Wednesday, October 03, 2007

The Preference for Hard Languages

A language is a tool. When skilfully used, it allows you to craft great works. This is the same for computer languages. Engineering a good piece of software is, more art than science. The skill in designing and writing pieces of code that function seamlessly is like that of a sculptor, who is constantly crafting his works to achieve perfection. Those little touches of detail on usability and functionality, or in just providing a sensible error prompt, are equivalent to the amount of detail a dedicated sculptor puts in, chipping away the pieces of imperfection to reach the ultimate state of beauty.

Unsurprisingly, some tools are better than others. A chisel is and a hammer is better used for carving rocks than sandpaper is. A stick of dynamite makes it faster to shape Mount Rushmore than with just a pair of chisel and hammer. In the end, it is a matter of choosing the right tool for the right job.

It is not uncommon to come across people who are adamant on their choice of a 'hard' language when it comes to writing software. But the myth about computer languages is, that 'hard' is really subjective.

The choices of newly popular languages like Python or Ruby is generally no harder than old school languages like C or Java. 'Hard' languages can be easily spun around and to be interpreted as 'easy'. Easy because it will allow you to write solutions with considerable less lines of code.

Prolog and Lisp are more suited for solving logic problems, like the 'Missionaries and Cannibals' problem.

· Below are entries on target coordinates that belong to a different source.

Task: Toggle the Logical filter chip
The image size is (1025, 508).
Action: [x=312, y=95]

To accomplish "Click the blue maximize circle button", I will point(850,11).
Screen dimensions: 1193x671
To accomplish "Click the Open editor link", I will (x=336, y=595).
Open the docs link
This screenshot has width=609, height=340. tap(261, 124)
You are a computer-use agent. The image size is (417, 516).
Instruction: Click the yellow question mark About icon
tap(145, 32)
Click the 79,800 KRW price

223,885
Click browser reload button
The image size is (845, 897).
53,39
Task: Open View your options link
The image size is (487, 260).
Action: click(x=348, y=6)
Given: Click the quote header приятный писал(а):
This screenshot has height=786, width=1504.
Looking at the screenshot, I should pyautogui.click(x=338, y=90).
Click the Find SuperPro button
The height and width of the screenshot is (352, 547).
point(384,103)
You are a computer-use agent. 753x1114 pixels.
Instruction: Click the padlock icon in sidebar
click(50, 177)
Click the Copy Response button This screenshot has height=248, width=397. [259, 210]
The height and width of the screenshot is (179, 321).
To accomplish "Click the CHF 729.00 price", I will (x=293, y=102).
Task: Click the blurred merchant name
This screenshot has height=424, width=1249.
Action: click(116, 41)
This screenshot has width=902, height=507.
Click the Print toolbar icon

It will probably just take a skilled programmer less than 10 lines of code to solve, whereas the same thing will take a good C or Java coder hundreds of lines to accomplish.

Conversely, higher level languages take away the nitty-gritty details of the underlying hardware for which may sometimes be undesirable. Someone can write a Ray Tracer in Python or Ruby, but nobody will expect the language will be a real fit, or to be executing at a speed that is of any realistic practicalities. Abstraction has its cost, and while this cost may be acceptable for some classes of applications, will not be so for others.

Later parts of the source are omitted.